Work to complete – Can you lay out the whole listing below as a JSON list of strings, one string per line with blank lines dropped, and leave the pictures out?

Entries for locating words and elements –
··········

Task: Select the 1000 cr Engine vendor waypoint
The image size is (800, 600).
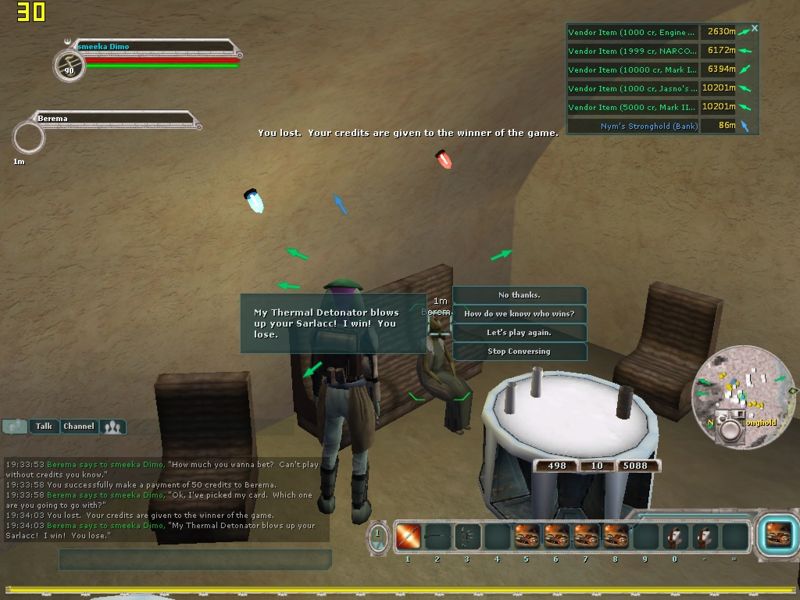Action: click(632, 32)
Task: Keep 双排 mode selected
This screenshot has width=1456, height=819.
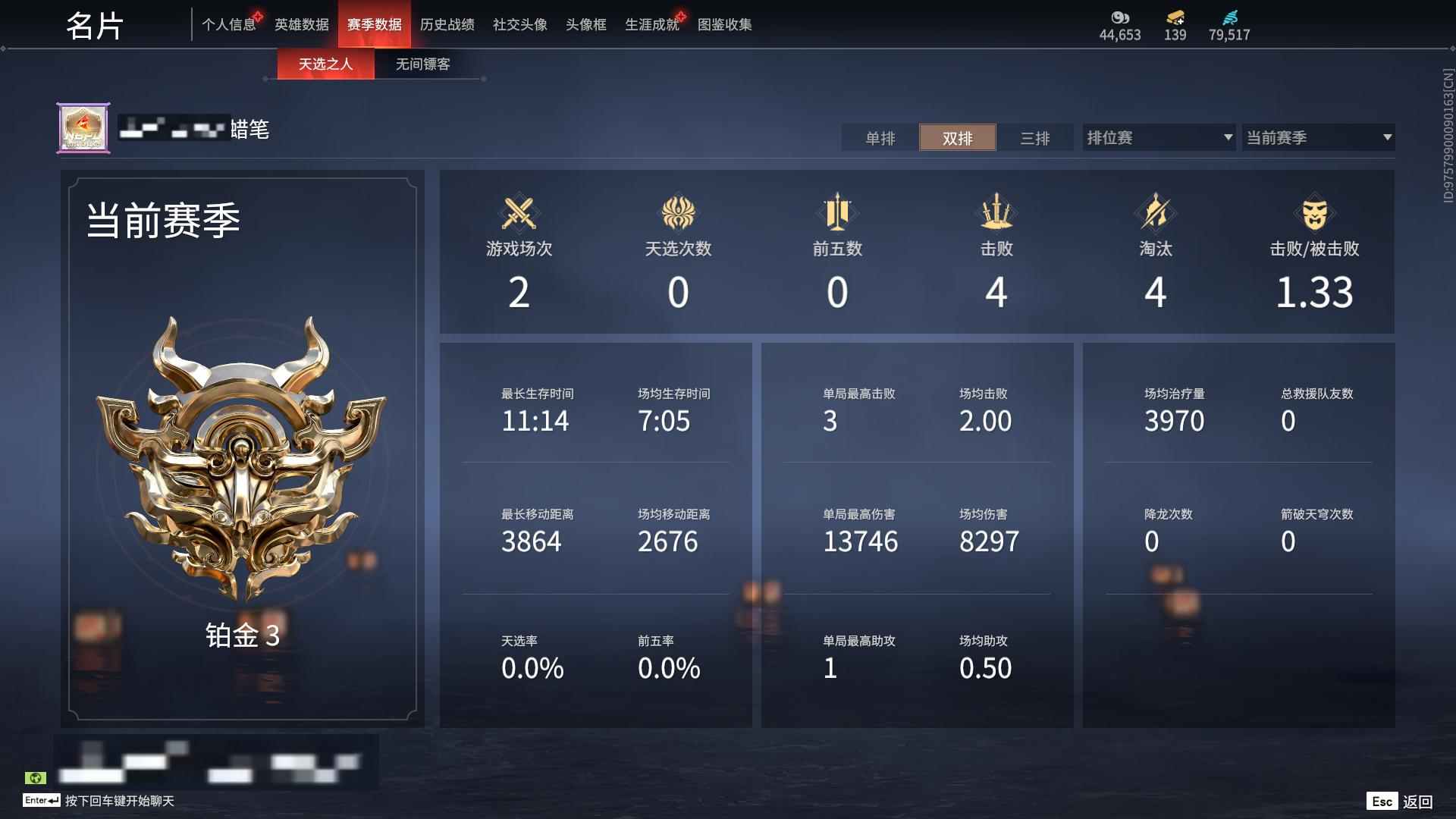Action: (958, 138)
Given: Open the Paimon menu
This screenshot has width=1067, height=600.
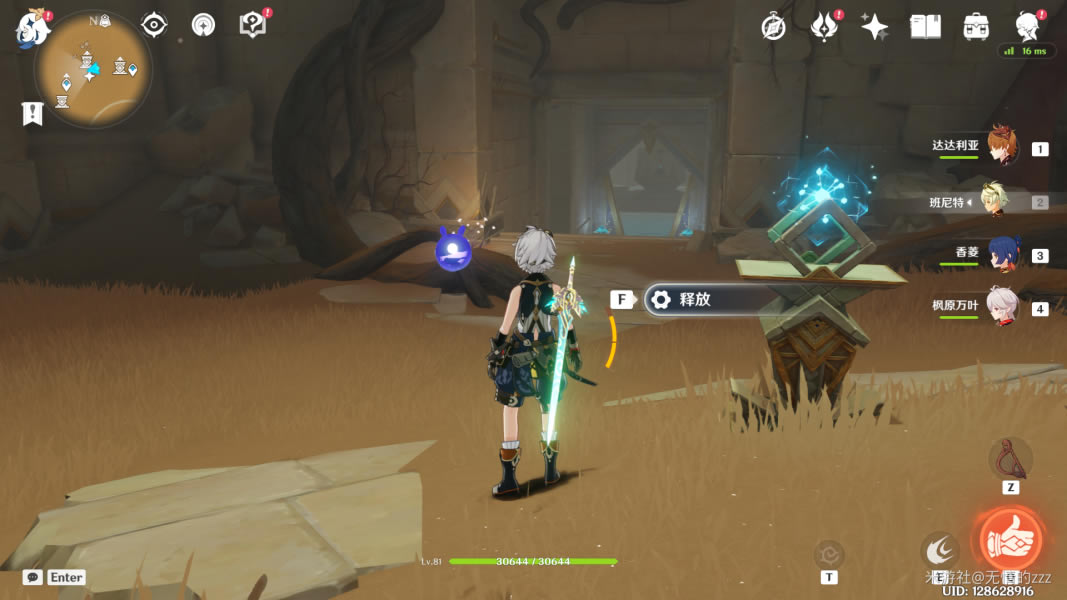Looking at the screenshot, I should [x=32, y=28].
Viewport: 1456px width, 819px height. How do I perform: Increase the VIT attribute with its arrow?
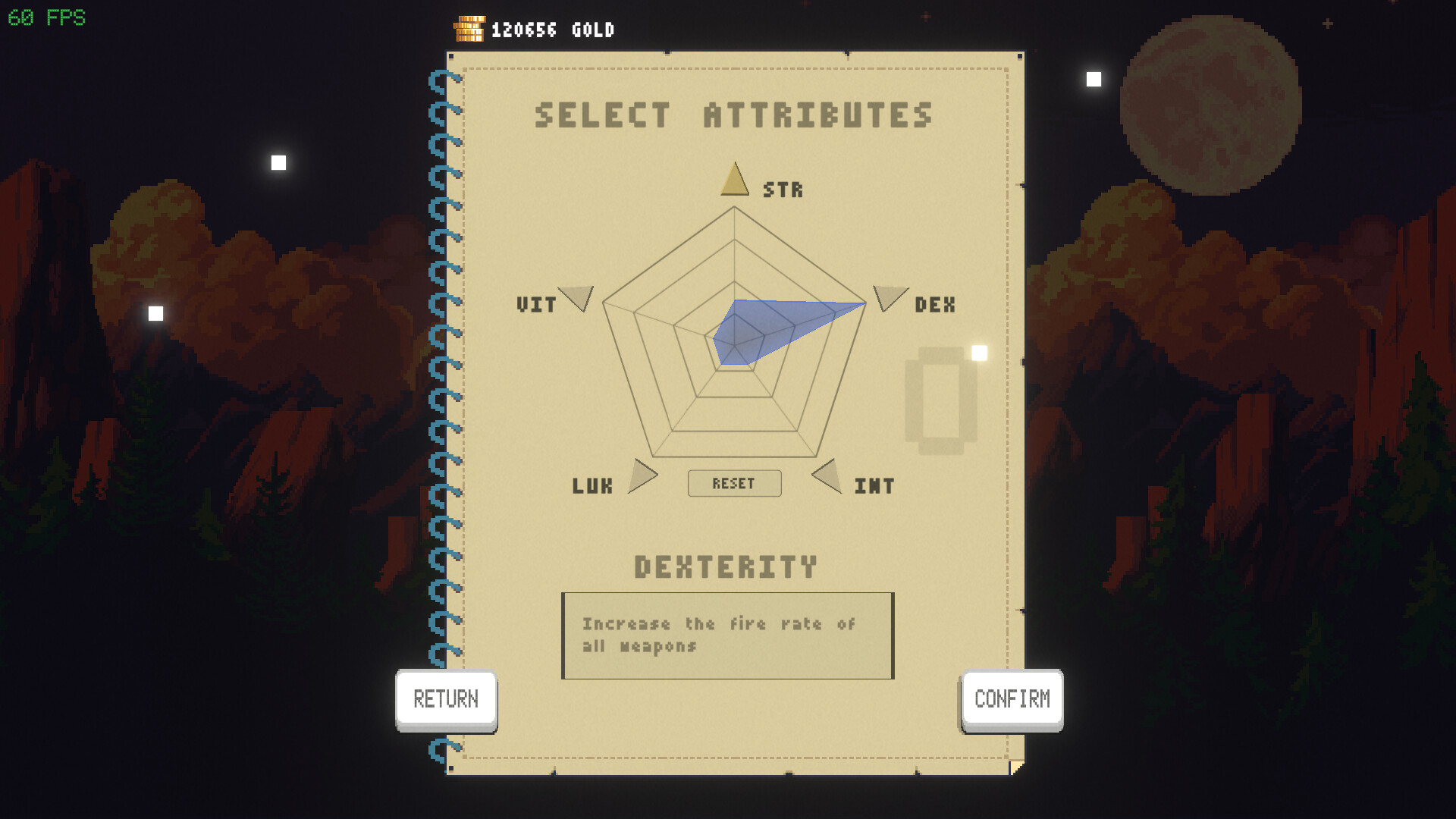(x=578, y=297)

··········

Exercise output –
[
  "Task: Select the 1000 cr Engine vendor waypoint",
  "The image size is (800, 600).",
  "Action: click(632, 32)",
  "Task: Keep 双排 mode selected",
  "This screenshot has width=1456, height=819.",
  "Action: (958, 138)",
  "Given: Open the Paimon menu",
  "This screenshot has width=1067, height=600.",
  "Looking at the screenshot, I should [x=32, y=28].",
  "Viewport: 1456px width, 819px height. How do I perform: Increase the VIT attribute with its arrow?",
  "(x=578, y=297)"
]